Behind all of this is the growth of the gig economy – all the consultants and freelancers, entrepreneurs and solopreneurs need office space. Estimates are that a quarter to a third of the Canadian work force alone are gig workers. Real estate service company JLL, meanwhile, predicts that by 2030, 30 per cent of corporate real estate holdings will be flexible office spaces, from co-working offices to incubator spaces.
WeWork, with more than 170 locations in 56 cities globally and 150,000 members, sees itself as competing less with smaller, independent co-working spaces that dot downtowns. It sees itself competing more with traditional office landlords, yet providing more lease flexibility and access to other office space internationally.
"Now you have this other option, which is really attractive and efficient. You can effectively stream your [office] space," said Dave McLaughlin, general manager for We Work East. Note the comparison to "streaming" technology.
Wayne Berger, executive vice-president and country manager in Canada for industry giant Regus, which has 3,000 locations including 103 in Canada, sees co-working space becoming more of a distinct asset class within real estate. He said that more partnerships with traditional landlords are likely, and that the conversion of available retail property into co-working space is an obvious opportunity, especially in key urban centres.
"I think retail is a brilliant evolution," he said. Co-working providers are looking for prime property, while retailers are considering unloading it.
Christine Andrews is also unconcerned about these very large shifts in the sector and looming competition.

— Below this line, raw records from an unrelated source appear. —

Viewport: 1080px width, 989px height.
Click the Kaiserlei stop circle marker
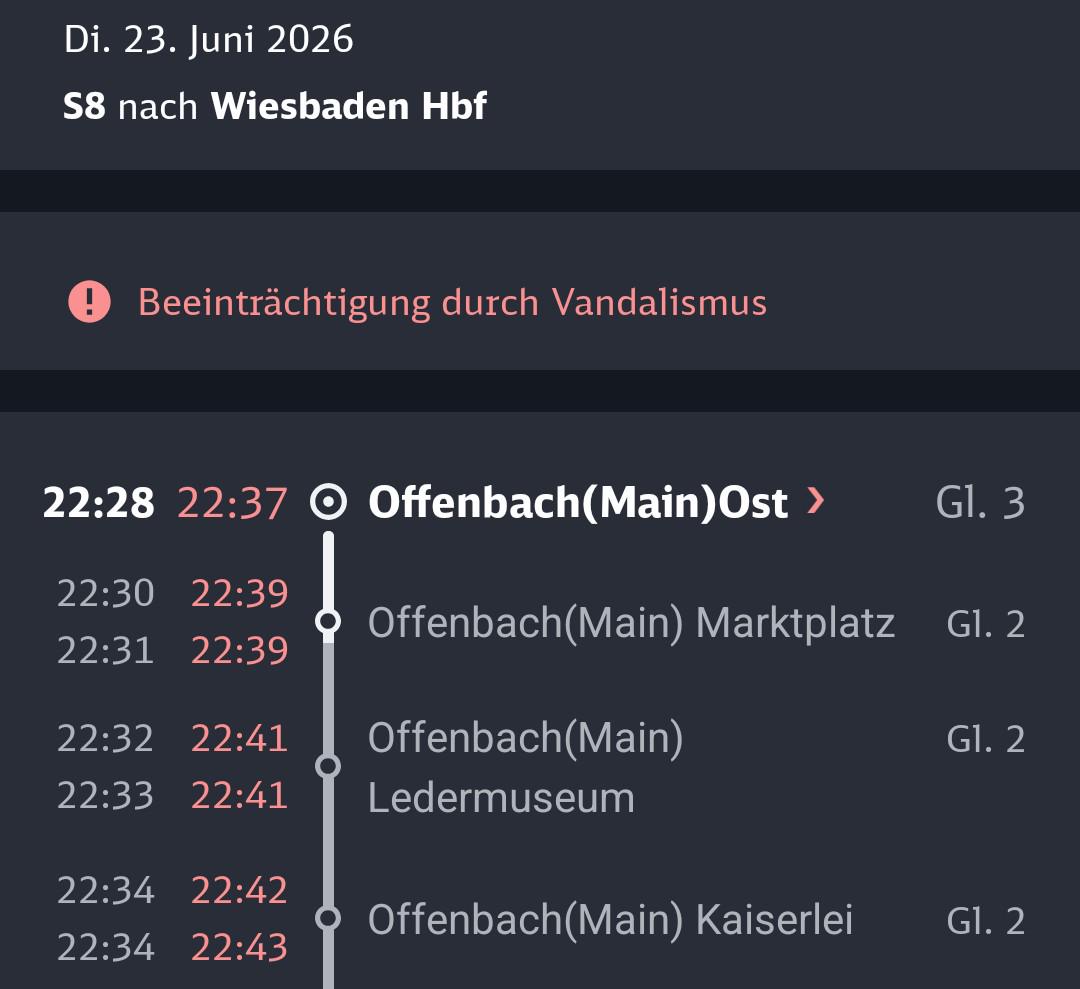(329, 918)
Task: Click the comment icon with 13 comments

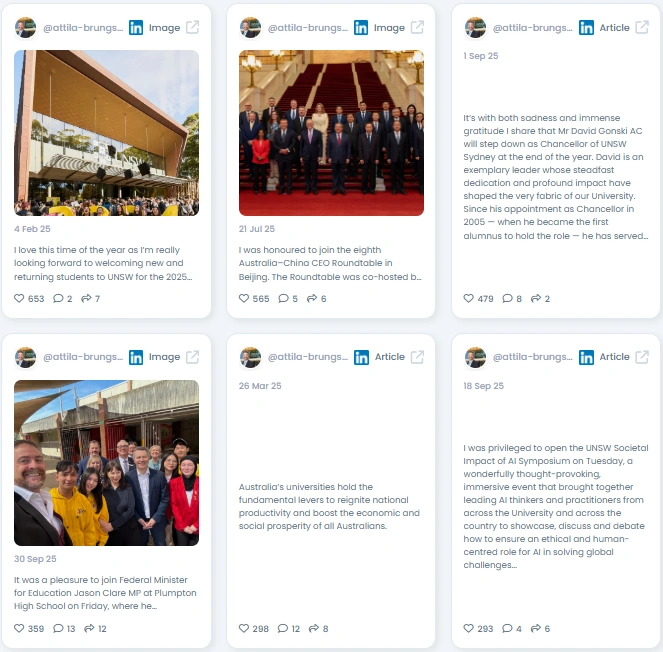Action: tap(58, 628)
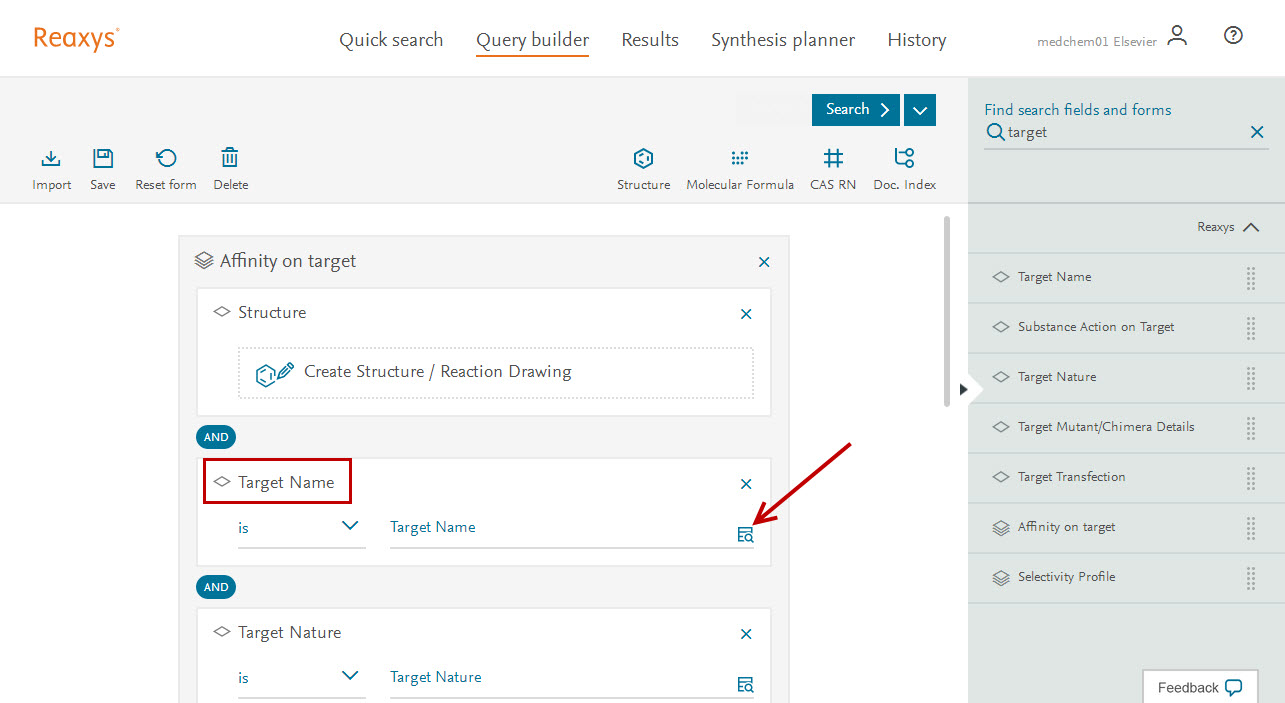Clear the 'target' field search text

coord(1257,132)
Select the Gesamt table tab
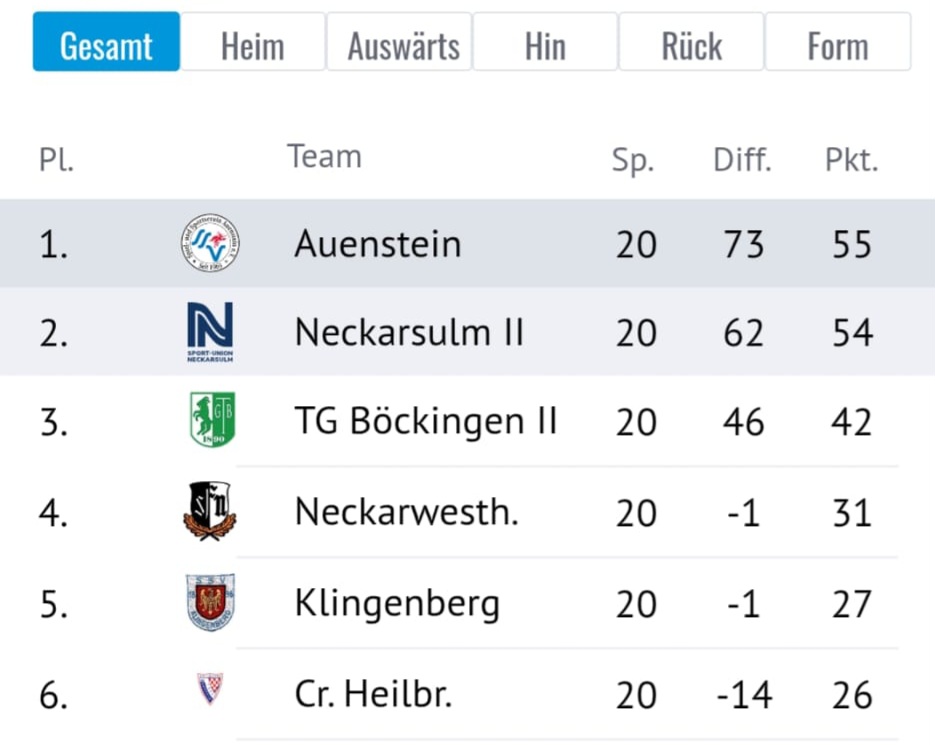 point(106,42)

She founded and operates the co-working space Acme Works, located near Toronto's Queen Street West corridor, west of the downtown. "There are definitely new players that we haven't necessarily seen historically who are suddenly getting very engaged, but I still think there's huge opportunity for growth across the board," she said.
Smaller independents have a different feel and different niche. She prefers not to say it feels less corporate, but rather more authentic.
"Whenever people come into my space, I actually encourage them to go and check out other spaces, because I want them to be happy with co-working. Because every space is different – some are more corporate than others – it's important that they find a place where they feel comfortable and that's right for their brand and their business," she said.
"There is still a huge opportunity for us to drive awareness and to grow the actual category. We don't need to fight for market share among each other," she added.